Of organisations surveyed, 55% have difficulty finding tailored selling content at the time they need them. Conversely, over 60% of organisations that have a high expectation of quota attainment find it difficult to locate tailored selling content.

Personalising the buying process is seen by many to be a fundamental requirement in B2C environments, however, in B2B buying processes the method is considered more expensive and more complex.     

As Dave Peters, CEO and founder of Emagine, recently explained to Mycustomer: “The aim of personalisation is to foster a better customer relationship that is rooted in value and relevance for the individual; marketing to one, not many. It’s about understanding a customer’s needs and preferences and connecting with them in a manner that suits them in order to extract maximum customer value and protect the relationship.

“However, this involves upfront investment in critical enablers such as business intelligence infrastructure, data feeds, analytical resources and a multichannel campaign execution platform. Doing this without a robust strategy in place and without a checklist of goals to measure against would be a wasted investment.”

The vast majority of sales leaders turn to CRM systems in attempts to increase the understanding of buying processes, however Qvidian’s report states this is never a silver bullet:   

“While 65% of surveyed organisations have deployed a CRM system to help them conquer these very problems of streamlining sales complexity, the gap remains, underscoring the CRM’s inability to truly deliver on expectations.

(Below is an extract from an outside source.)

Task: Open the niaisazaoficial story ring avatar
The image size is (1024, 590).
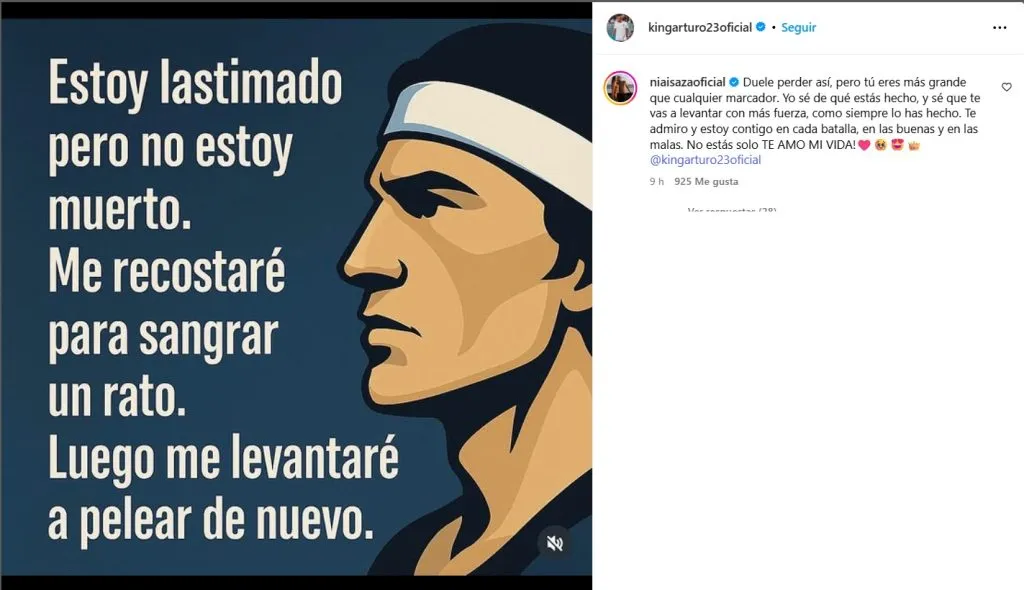Action: pyautogui.click(x=620, y=88)
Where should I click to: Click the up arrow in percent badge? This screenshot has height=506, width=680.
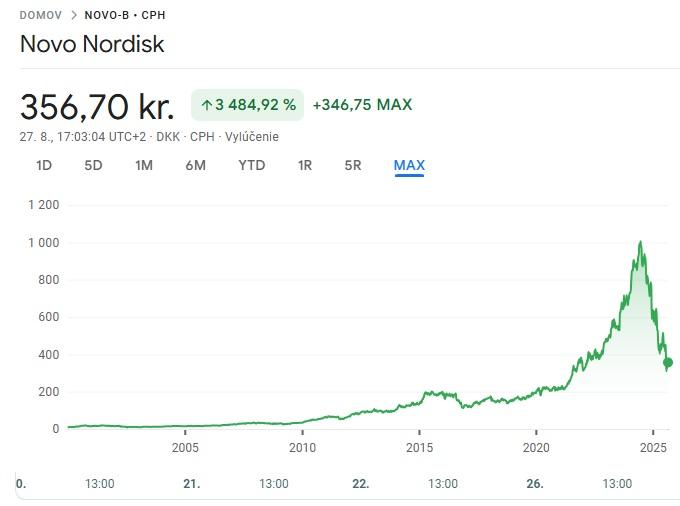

“It’s evident that managing pipeline stands in the way of most sales organisations, with 28% of those surveyed reporting the inability to generate enough qualified leads and 22% reporting inaccurate pipeline forecasts as top challenges to achieving objectives.

“While the inability to generate enough qualified leads dropped 17% since 2014, an 11% increase in inaccurate pipeline reveals that while the top of funnel is improving, the middle and end of the funnel continues to struggle.”

Paul Liascos recently suggested that sales staff would require more manual support from marketing departments in the future, if they were to successfully plug the gap and better personalise the middle and end stages of the buying process.